Bloody Stupid Johnson

#149
Quote from: beejazz;540438I don't know how energy drain was handled earlier, but it almost never got used in 3. Mostly because of the book keeping. It would be interesting if he took out some of the spell balancers to avoid rulings-confusion, especially because Monte tends to get blamed by 4e fans for 3 being a "caster edition."

The main difference between AD&D and 3E is that Energy Drain is resolved immediately; the character loses hit points, class features, etc. straightaway instead of getting a "negative level" and then getting a saving throw to remove it. Also, Restoration to fix this magically is a 7th-level spell (in a game with a much slower experience progression generally) and ages both the caster and the recipient 2 years, i.e. both must pass system shock rolls or die.
 
It would not surprise me if Skip was responsible for many of the spell changes. I'm having a look through Sage Advice atm ( http://jgrimbert.free.fr/add2/advice/?order=id&debut=0 )to see whether there's any insight here as to rationale behind specific revisions, though some of this is going to be pre-Skip (if he started in 1987, that would be somewhere between issues 117-129 I think).
 
EDIT: according to (un)reasons thread he starts in 119 (March)

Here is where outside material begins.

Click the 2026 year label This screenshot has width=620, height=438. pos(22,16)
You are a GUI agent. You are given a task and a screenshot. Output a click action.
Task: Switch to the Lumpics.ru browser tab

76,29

EDIT2: I give up. Reading through all the ridiculous Sage Advice questions ("can I wear one gauntlet of Ogre Power and be really strong in one half of my body? Which monsters have infravison? How strong is rope? How long do iron rations last? when do 3/2 attacks occur etc. etc. ) I feel some pity for the man. If he thought Sage Advice correspondents were representative of D&D players as a whole, its completely unsurprising the extent to which weights, break DCs, subtypes, bonus types, lines of effect etc. are spelled out in 3E.